How do you become wiser?

By making mistakes and learning from them (presumably painfully).

Ugh, I already knew that.  I guess that’s what you get sometimes.  “I already knew that.”  I just wasn’t wise enough to remember.

7 thoughts on “Learning to Learn More Easily”

  1. I probably wouldn’t say this if this wasn’t my third such experience of the evening, but you know, white text on a black background is really hard to read. It feels so rude to point that out — as if I’m saying, yeah, you have a nice personality, but I need the beautiful girl — but the fact is, I am never going to know what you wrote here because it is physically uncomfortable to read. I’m sorry if you hate me for being crass enough to say so, but I always wonder if people know that they’re shooting themselves in the foot by making the reading experience miserable. (It’s okay if you’ve done it on purpose — I can sympathize with weeding out the uncommitted if you mostly write personal stuff. I just hope you’re doing it because you know that’s what you’re doing.)

  2. Um. I don’t think I understand.

    I love to learn. I love to learn that I was wrong about Pluto or that I was wrong about the way I process an emotion. That I didn’t actually know what “conflict” means or that I shouldn’t have trusted that source or that I’m defending something unfairly. And on and on. When I’m not actively being bamboozled or betrayed, generally I love the experience of hearing “No, it’s actually like this.”

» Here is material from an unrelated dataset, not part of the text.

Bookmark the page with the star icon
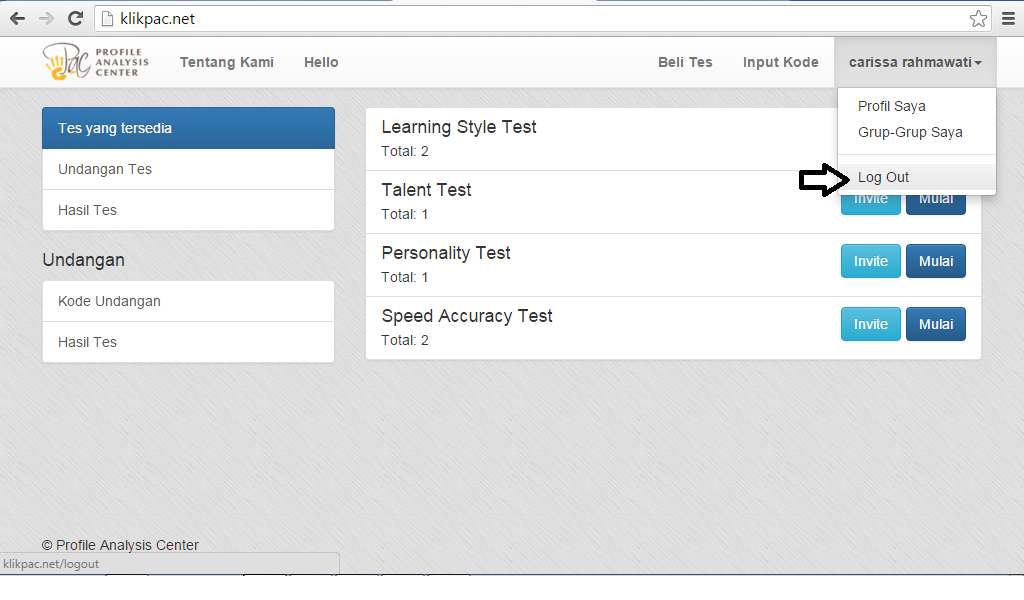Image resolution: width=1024 pixels, height=600 pixels. tap(977, 19)
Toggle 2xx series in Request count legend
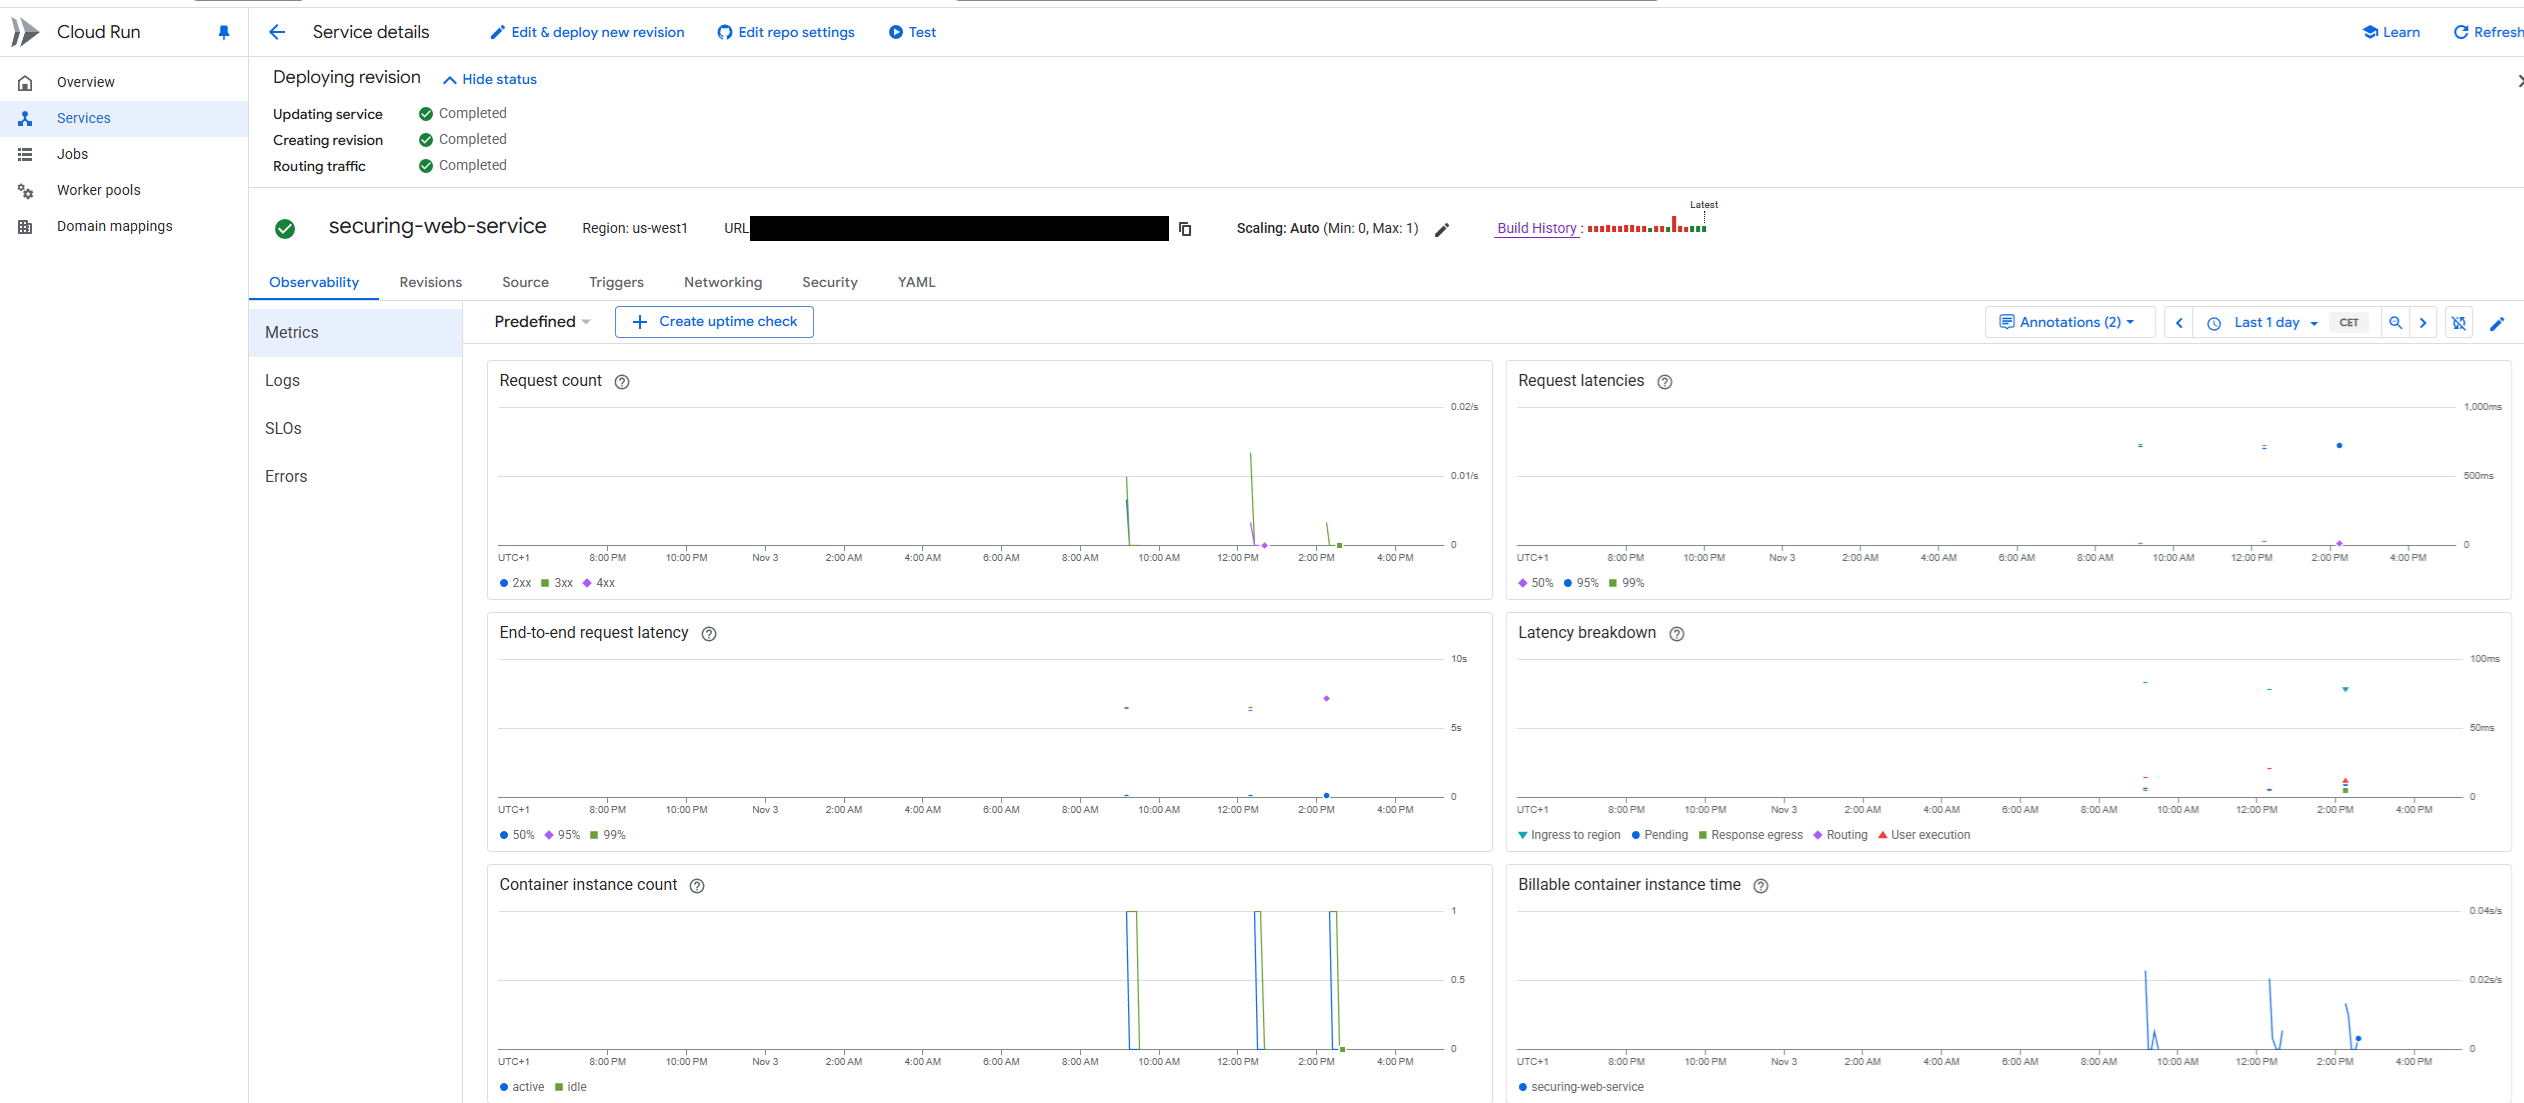 click(515, 583)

    Because it means that a new perspective is ahead, and that I’ll be facing the world with more and greater knowledge. I don’t understand how this can be a terrible process, how someone could feel stupid about learning. Everyone learns all the time; it’s the nature of being alive, that there’s something new every day. Were you a piece of shit before you knew how to tie your shoes? Before you knew how to cook dinner?

    I think people who don’t doubt themselves tend to be narcissists or psychopaths, and even psychopaths learn from their practical mistakes.

    On another note, I tend to agree with Sarah Wynde. I read all my blogs on Google Reader, and I’m always unpleasantly surprised at the text when I actually surf over here to comment. Even the light blue of the text in the sidebar is preferable to searing white.

    See? That’s new knowledge, that other people find it hard to read the text on your blog. Is it painful to have learned that?

  3. Katherine – okay, you learn differently. It sounds like you’re angry or confrontational at me for learning the way I do – what, can you argue me into feeling differently when I learn something? Pardon, but your response just came across as rude, and you generally aren’t, so I’m not sure what you’re getting at.

    I’m not talking about going, “Oh, Pluto, I was so wrong about you.” I’m talking about paradigm shifts, like the difference between Newtonian physics and relativity, but on a personal scale. “Everything you thought you were good at, you can no longer do that in the same way, if you want to get better.” Even Einstein had problems with paradigm shifts, Mr. “God does not play dice with the universe.”

    And again – the layout is for personal reasons, and I’m not willing to get rid of it yet. It’s not actually new knowledge; and again, you’re coming across as rude (as in, “Hey, you just admitted you feel weird about X, so I’m going to rub some X in your face”).

  4. My learning process is like that: questioning myself, beating on myself, researching by myself, asking others who have been there, done that. It was never like that in school. Learning was “here’s the content, memorize it, spit it back out in a test.” I never liked that kind of learning. It felt forced and boring. This kind of learning—I live for it. When I finally get over that hump and grow and realize I’ve grown, I feel like I’ve climbed a great mountain and could fly if I wanted to.

    I love it.

    I don’t think learning is ever easy—not when you’re learning by doing. I learn best this way, though; I’ve always had to get in the trenches before I can do something with skill. It was like that with my web design business, and it’s like that with my writing business. Already, a year later, I feel smarter. I feel more savvy. I still don’t have all the answers—I’m still learning.

    I get it.

    It’s a process that feels like the end of the world, until you’re through the process and are looking back.